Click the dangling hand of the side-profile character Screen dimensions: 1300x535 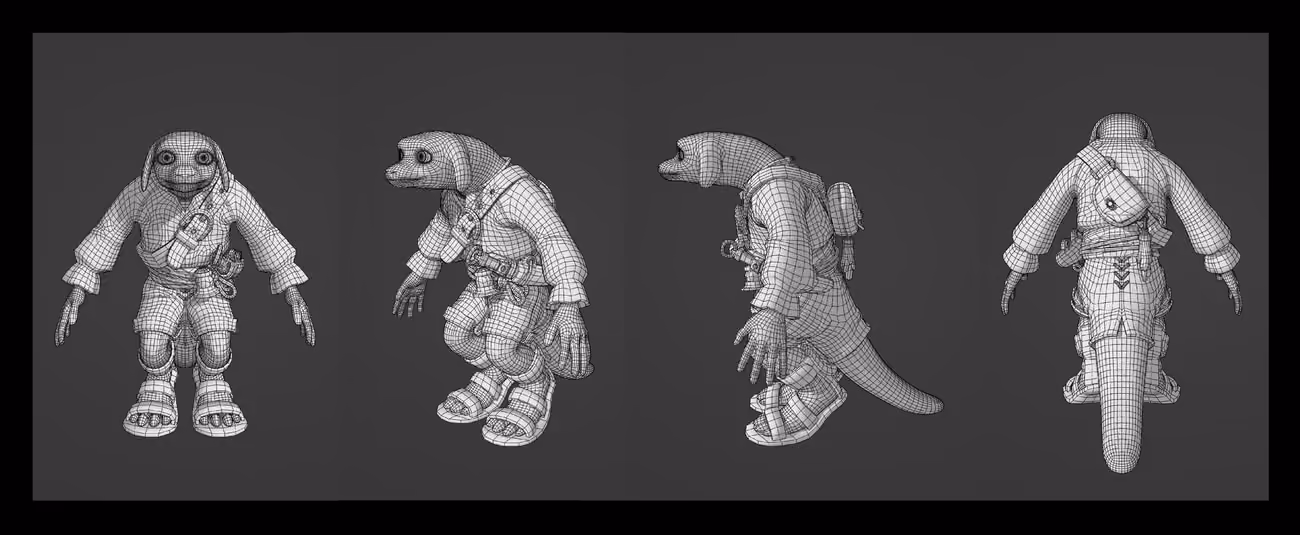[x=757, y=347]
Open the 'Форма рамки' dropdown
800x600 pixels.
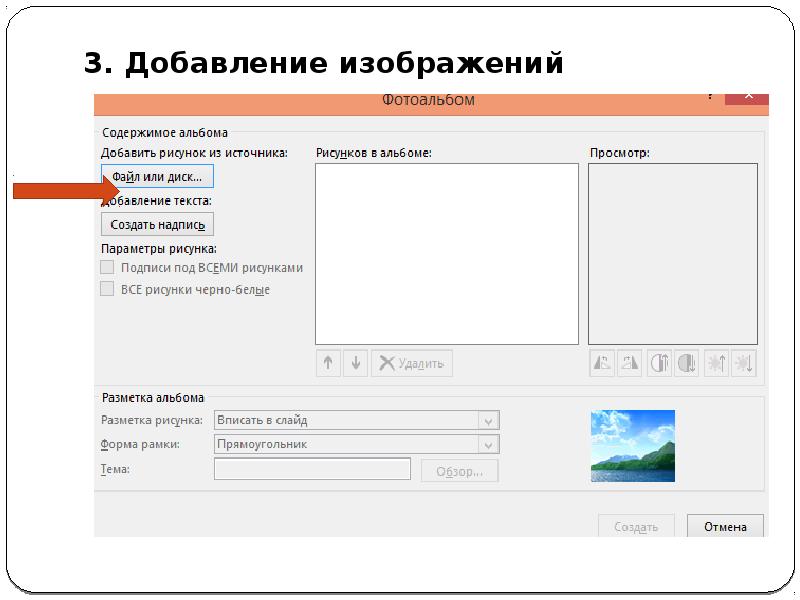pos(488,445)
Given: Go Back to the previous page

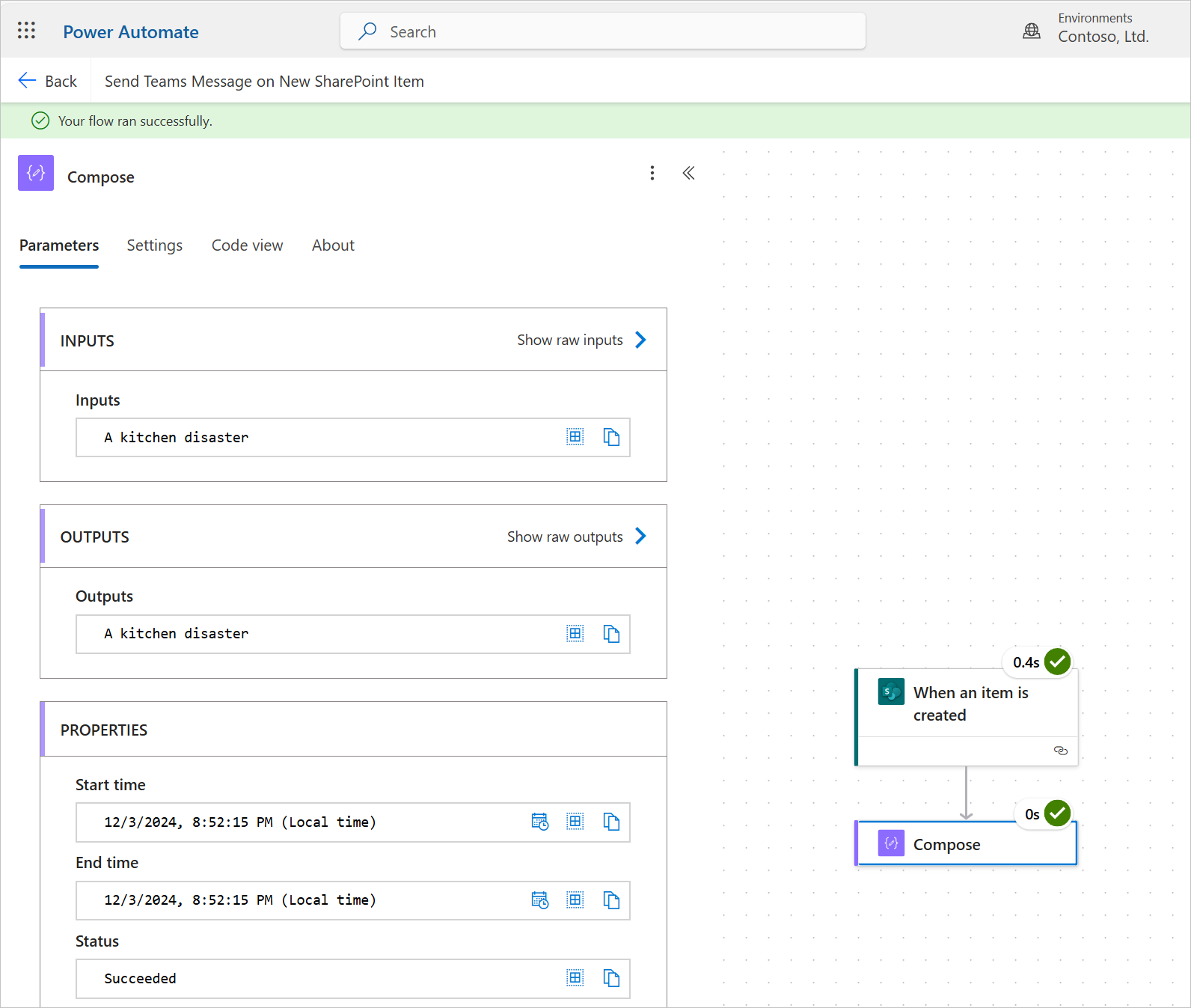Looking at the screenshot, I should tap(48, 81).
....................
Return only what lies between the line containing "Open the 'Форма рамки' dropdown" and the last line of the listing, those two lines included, exactly as written and with no pictures.

» **Solution to this problem**
Open the 'Форма рамки' dropdown
800x600 pixels.
pos(488,445)
Given: Go Back to the previous page

Looking at the screenshot, I should tap(48, 81).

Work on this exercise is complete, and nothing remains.